Topic Modeling is an efficient way to organize, understand and summarize large volumes of text. With huge amount of text data getting generated everyday, it becomes challenging to access the most relevant information. Topic modeling helps us in efficient text browsing by:
- Discovering hidden topical patterns present across the corpus
- Annotating each document according to these topics
- And finally, these annotations can be used to organize, search and summarize texts
Topic Modeling is a method for finding a group of words from a collection of documents that best represents the information in the collection. It can also be thought of as a form of text mining - a way to obtain recurring patterns of words in text. While there are many different algorithms for topic modeling, the most common is Latent Dirichlet Allocation, or LDA.
LDA is a generative probabilistic model for collections of discrete data and therefore more appropriate for text data. An unsupervised approach used for finding and observing the bunch of words (called “topics”) in large clusters of texts.
The LDA model assumes that each document is a mixture of topics, each word is attributed to each of the topics with certain probability. Also, assume that documents cover only a small set of topics and that topics use only a small set of words frequently. That means there is no document that is taking about everything like politics, science, technology, business, entertainment, etc (for example an RSS feed of news).
To further make it simple, lets take an example of documents with only two topics - Automobile and Finance. Each topic has a list of words associated with it, for example a set of documents related to automobile would have terms such as car, steering, tires, mileage, etc and similarly the financial documents would have terms such as cash, budget, cost, debt, etc. However, there would be some documents which may be talking about “car loans” which would have a mix of both the terms for automobiles as well as finance. The LDA model discovers these different topics that the documents represent and how much of each topic is present in a document. Each topic assigns a probability to each word so that it is possible to use the word to predict the most appropriate topic.

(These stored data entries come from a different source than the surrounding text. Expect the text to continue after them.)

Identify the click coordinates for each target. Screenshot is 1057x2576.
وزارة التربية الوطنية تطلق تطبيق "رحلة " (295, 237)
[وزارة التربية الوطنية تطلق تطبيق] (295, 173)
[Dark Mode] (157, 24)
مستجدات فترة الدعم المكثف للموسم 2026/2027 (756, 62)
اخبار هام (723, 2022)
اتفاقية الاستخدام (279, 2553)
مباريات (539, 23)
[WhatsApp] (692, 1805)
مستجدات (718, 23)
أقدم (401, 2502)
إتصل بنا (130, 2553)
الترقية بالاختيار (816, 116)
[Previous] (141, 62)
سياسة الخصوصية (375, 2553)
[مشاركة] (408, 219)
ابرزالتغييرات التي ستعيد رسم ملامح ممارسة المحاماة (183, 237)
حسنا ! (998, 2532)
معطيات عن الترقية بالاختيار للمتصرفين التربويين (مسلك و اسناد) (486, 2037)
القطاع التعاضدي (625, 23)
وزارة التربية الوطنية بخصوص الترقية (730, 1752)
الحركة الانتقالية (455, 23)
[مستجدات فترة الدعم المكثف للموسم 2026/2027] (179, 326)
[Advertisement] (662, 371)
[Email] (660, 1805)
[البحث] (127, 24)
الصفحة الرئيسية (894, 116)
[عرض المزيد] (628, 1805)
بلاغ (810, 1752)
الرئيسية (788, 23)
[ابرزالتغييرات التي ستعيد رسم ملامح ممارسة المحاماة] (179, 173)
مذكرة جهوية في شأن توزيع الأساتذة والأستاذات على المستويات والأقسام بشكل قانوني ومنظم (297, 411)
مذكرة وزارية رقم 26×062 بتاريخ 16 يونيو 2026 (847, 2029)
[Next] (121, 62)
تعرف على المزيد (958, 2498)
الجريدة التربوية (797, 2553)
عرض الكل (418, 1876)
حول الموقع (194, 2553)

LDA tends to find the probability distributions over words i.e. it finds clusters of words that come together with certain probability. Each such cluster is marked as a “topic”. You then feed the model a new document and it tries to infer topics for it based on the learning.
Let's assume we have a text corpus with N documents and K topics. Each document is assumed to cover a small number of topics out of these K topics. The process for training the LDA model (using collapsed Gibbs sampling) is as follows:
- Go through each document and randomly assign each word in the document to one of K topics
- This random assignment gives random topic representations of all documents and word distributions of all the topics
- For training, we repeat the following set of steps until convergence
- For each document d, compute P( topic t | document d ) := proportion of words in document d that are assigned to topic t
- For each topic t, P( word w | topic t ) := proportion of assignments to topic t that come from word w (across all documents)
- For each word w, reassign topic t’, where we choose topic t’ with probability P( topic t’ | word w ) = P( topic t’ | document d ) * P( word w | topic t’ )
This generative model predicts the probability that topic t’ generated word w. Due to the random initialization, the initial assignment will have small biases for related words being assigned to one topic vs another. As we repeatedly re-estimate the probabilities and re-assign the word to topic attribution, these biases will increase over time till at the end the process will converge with each topic being very different from the others, and related words which appear together (in the same documents) belonging to the same topic. Hence, the converged solution will produce relevant topic assignments. Once the model has converged, we also have the final values of P( word w | topic t ) and P( topic t | document d ).
LDA comes build in with some python libraries such as gensim.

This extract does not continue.